[Start of PROVIDED INFORMATION]

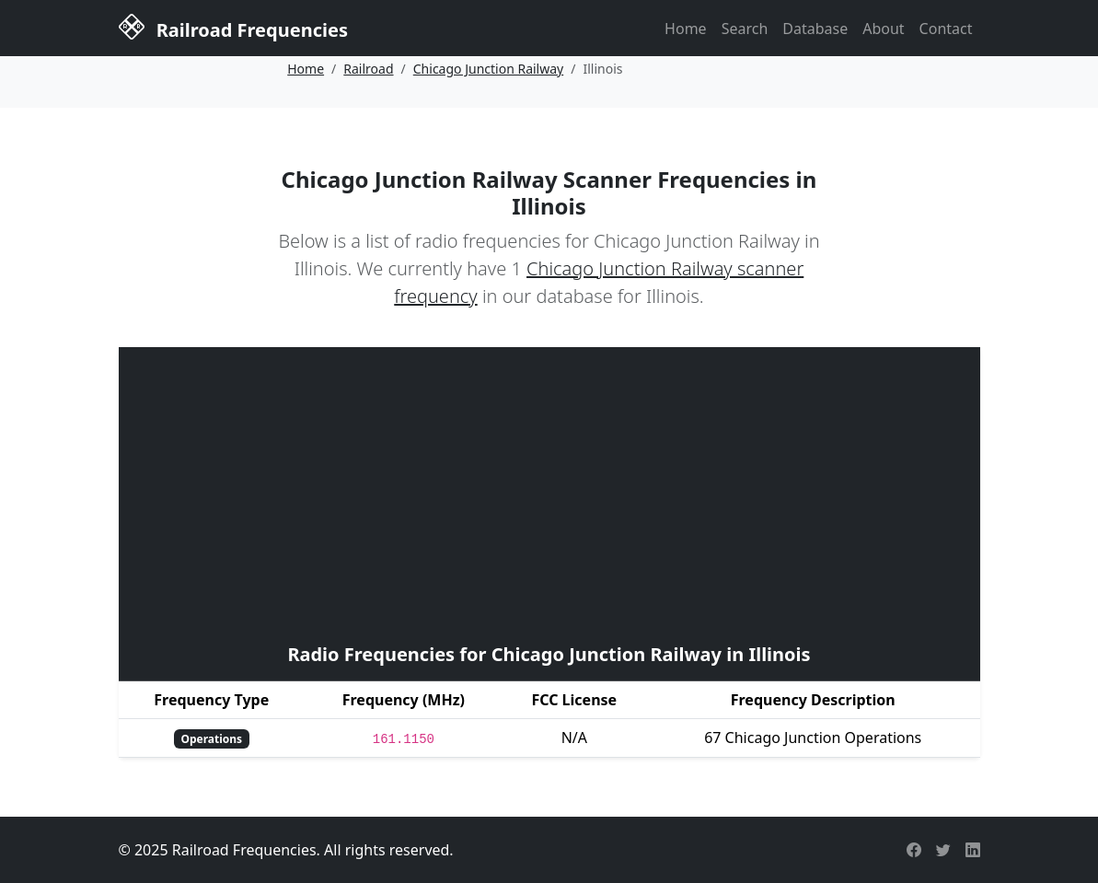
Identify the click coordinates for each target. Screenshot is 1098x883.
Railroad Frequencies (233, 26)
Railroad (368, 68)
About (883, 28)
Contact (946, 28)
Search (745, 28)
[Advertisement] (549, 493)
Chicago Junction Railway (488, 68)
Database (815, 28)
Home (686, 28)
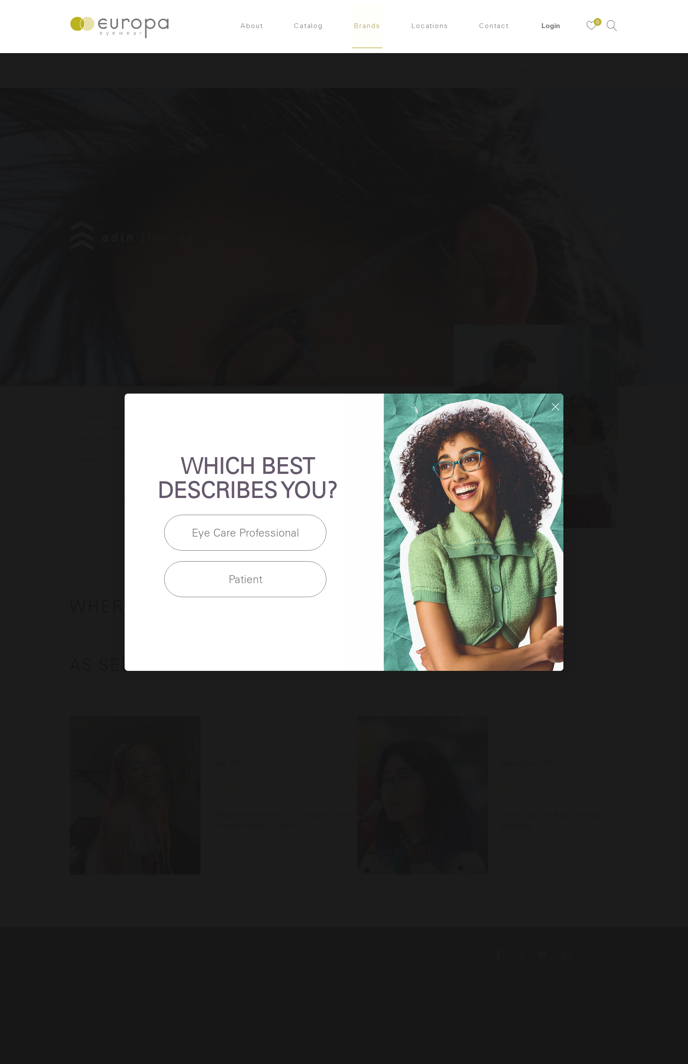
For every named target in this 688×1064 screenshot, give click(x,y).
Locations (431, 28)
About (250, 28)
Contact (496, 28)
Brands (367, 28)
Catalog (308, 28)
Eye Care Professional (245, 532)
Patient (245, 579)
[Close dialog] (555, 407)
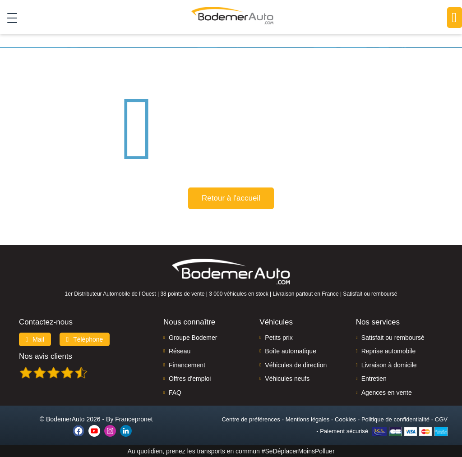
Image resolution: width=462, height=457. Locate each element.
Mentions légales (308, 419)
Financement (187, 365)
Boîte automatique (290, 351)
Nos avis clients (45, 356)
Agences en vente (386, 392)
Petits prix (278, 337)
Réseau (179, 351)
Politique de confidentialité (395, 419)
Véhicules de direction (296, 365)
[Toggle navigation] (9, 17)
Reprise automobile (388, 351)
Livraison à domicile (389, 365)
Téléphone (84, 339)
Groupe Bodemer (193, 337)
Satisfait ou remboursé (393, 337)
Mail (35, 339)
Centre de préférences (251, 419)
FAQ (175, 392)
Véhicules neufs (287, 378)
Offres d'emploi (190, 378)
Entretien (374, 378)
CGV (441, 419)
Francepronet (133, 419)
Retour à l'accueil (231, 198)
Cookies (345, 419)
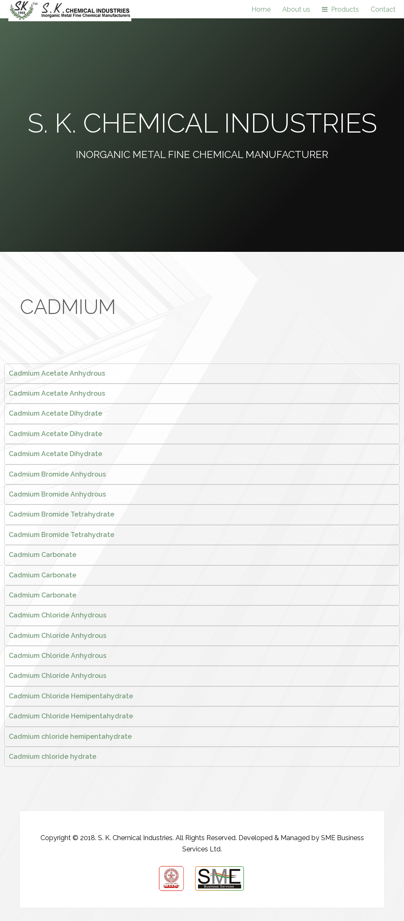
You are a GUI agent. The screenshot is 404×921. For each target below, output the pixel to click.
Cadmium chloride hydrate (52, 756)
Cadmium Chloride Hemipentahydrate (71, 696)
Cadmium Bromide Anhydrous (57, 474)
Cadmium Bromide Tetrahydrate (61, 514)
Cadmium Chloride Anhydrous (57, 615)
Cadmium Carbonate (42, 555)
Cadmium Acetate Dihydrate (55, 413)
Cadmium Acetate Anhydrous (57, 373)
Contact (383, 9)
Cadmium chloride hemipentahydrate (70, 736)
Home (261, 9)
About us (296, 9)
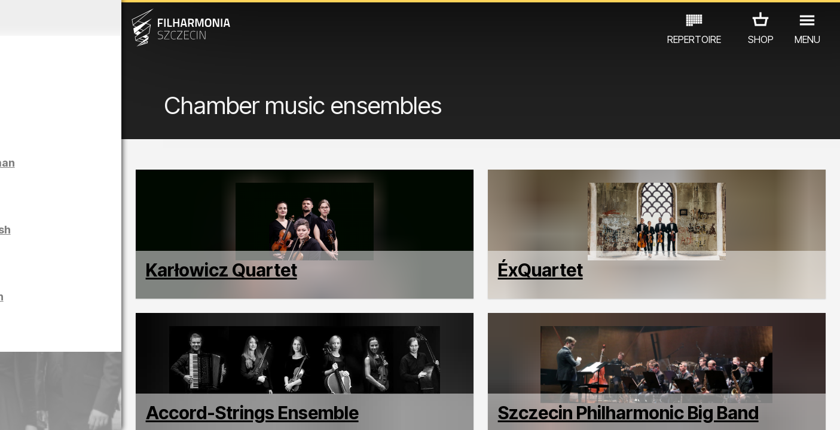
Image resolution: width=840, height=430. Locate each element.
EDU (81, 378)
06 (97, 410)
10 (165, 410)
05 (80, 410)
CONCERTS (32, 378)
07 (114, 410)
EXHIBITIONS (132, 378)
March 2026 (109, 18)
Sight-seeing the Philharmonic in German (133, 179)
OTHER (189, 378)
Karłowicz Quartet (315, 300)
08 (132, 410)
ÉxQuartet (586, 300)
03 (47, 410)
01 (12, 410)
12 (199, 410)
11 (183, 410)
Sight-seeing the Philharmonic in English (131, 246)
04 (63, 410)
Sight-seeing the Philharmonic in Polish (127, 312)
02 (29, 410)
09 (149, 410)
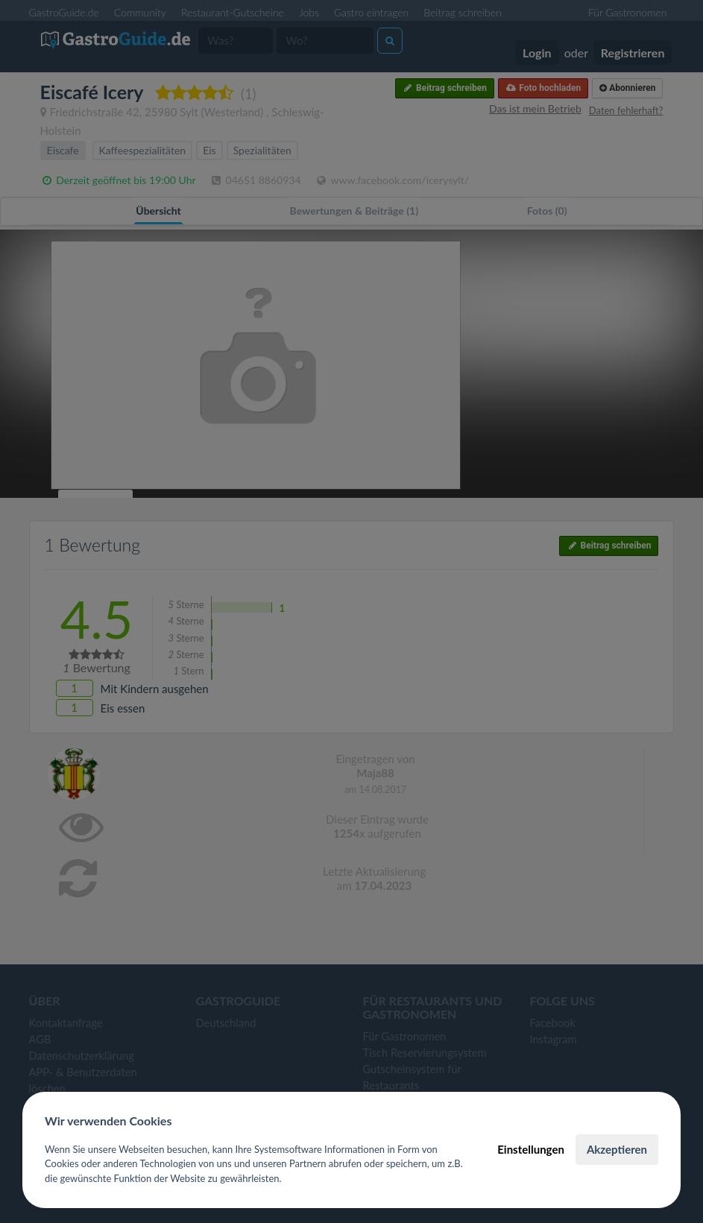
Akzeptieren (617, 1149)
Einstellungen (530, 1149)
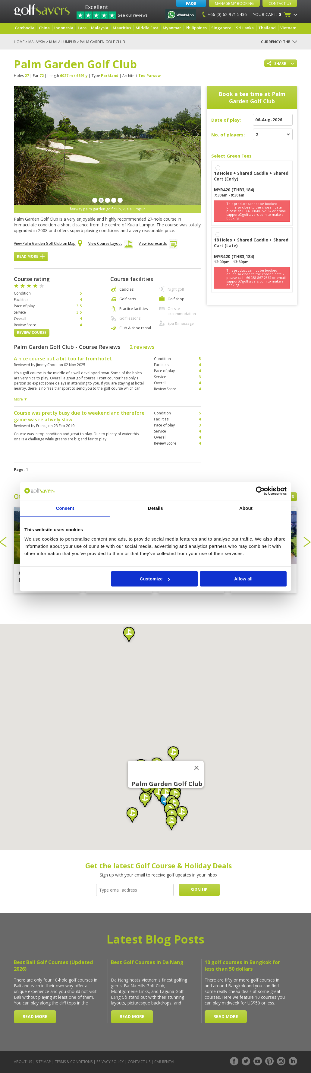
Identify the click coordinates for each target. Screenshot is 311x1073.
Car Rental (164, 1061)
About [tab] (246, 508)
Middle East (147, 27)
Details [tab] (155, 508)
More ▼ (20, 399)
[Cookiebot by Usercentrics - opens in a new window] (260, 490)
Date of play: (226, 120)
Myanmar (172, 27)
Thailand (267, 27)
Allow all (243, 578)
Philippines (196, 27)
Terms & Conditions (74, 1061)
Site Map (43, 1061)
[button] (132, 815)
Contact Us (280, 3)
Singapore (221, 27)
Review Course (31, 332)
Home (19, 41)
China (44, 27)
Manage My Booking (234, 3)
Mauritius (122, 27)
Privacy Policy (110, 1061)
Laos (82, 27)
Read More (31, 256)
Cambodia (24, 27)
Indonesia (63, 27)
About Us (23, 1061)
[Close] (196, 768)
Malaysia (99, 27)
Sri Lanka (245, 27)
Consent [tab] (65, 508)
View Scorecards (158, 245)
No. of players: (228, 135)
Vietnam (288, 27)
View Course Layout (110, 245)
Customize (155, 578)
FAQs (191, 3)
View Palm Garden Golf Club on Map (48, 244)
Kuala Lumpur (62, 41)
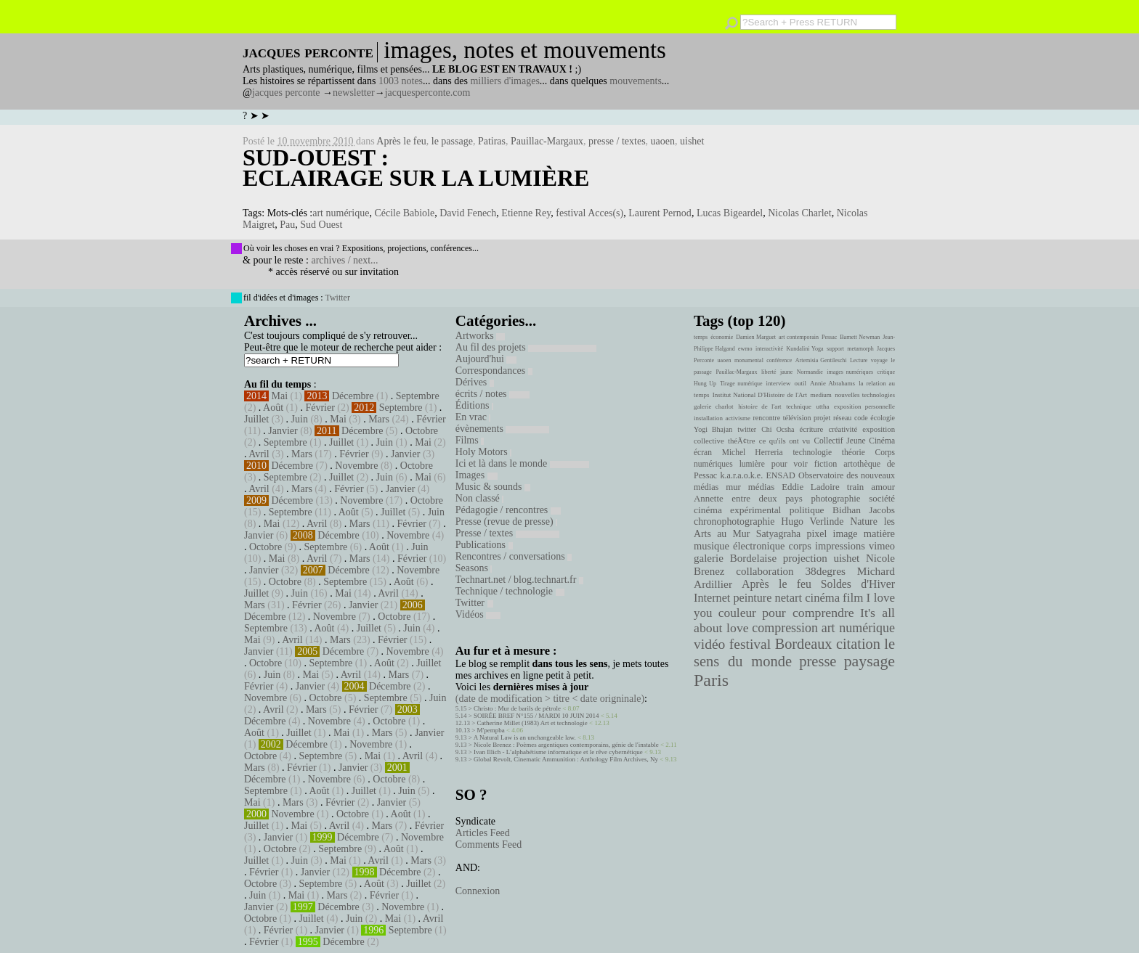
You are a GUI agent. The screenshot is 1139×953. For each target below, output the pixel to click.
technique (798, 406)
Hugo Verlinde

[End of PROVIDED INFORMATION]

» **WORK REQUIRED**
Starting with the line with "About us (296, 9)" and going on through the end of the items, write each line out again, requests included, and shift every coordinate in the answers by -29, leaving the pictures out.

» **RESPONSE**
About us (267, -20)
Image resolution: width=840, height=430. Locate each element.
EDU (52, 349)
06 (68, 381)
10 (136, 381)
05 (51, 381)
CONCERTS (3, 349)
07 (85, 381)
EXHIBITIONS (103, 349)
March 2026 (80, -11)
Sight-seeing the Philharmonic in German (104, 150)
OTHER (160, 349)
Karłowicz Quartet (286, 271)
08 (103, 381)
ÉxQuartet (557, 271)
03 (18, 381)
01 (-17, 381)
12 (170, 381)
11 (154, 381)
Sight-seeing the Philharmonic in English (102, 217)
04 (34, 381)
Sight-seeing the Philharmonic in Polish (98, 283)
02 (0, 381)
09 (120, 381)
Akzeptieren (588, 1120)
Einstellungen (501, 1120)
Identify the click coordinates for each target. Screenshot is 311x1073.
Car Rental (135, 1032)
About [tab] (217, 479)
Middle East (118, -2)
Details [tab] (126, 479)
More ▼ (-9, 370)
[Cookiebot by Usercentrics - opens in a new window] (231, 461)
Date of play: (197, 91)
Myanmar (143, -2)
Thailand (238, -2)
Allow all (214, 549)
Philippines (167, -2)
Terms & Conditions (45, 1032)
Site Map (14, 1032)
[button] (103, 786)
Contact Us (251, -26)
Singapore (192, -2)
Review Course (2, 303)
Home (-10, 12)
China (15, -2)
Manage My Booking (205, -26)
Mauritius (93, -2)
Privacy Policy (81, 1032)
Laos (53, -2)
Read More (2, 227)
Cambodia (-5, -2)
Indonesia (34, -2)
About Us (-6, 1032)
[Close] (167, 739)
Malaysia (70, -2)
Sri Lanka (216, -2)
Consent [tab] (36, 479)
View Scorecards (129, 216)
No. of players: (199, 106)
Vietnam (259, -2)
View Course Layout (81, 216)
Customize (126, 549)
FAQs (162, -26)
View Palm Garden Golf Club on Map (19, 215)
Kuala Lumpur (33, 12)
You are a GUI agent. The screenshot is 1139×953. For each target below, output the pixel to click.
technique (769, 377)
Hugo Verlinde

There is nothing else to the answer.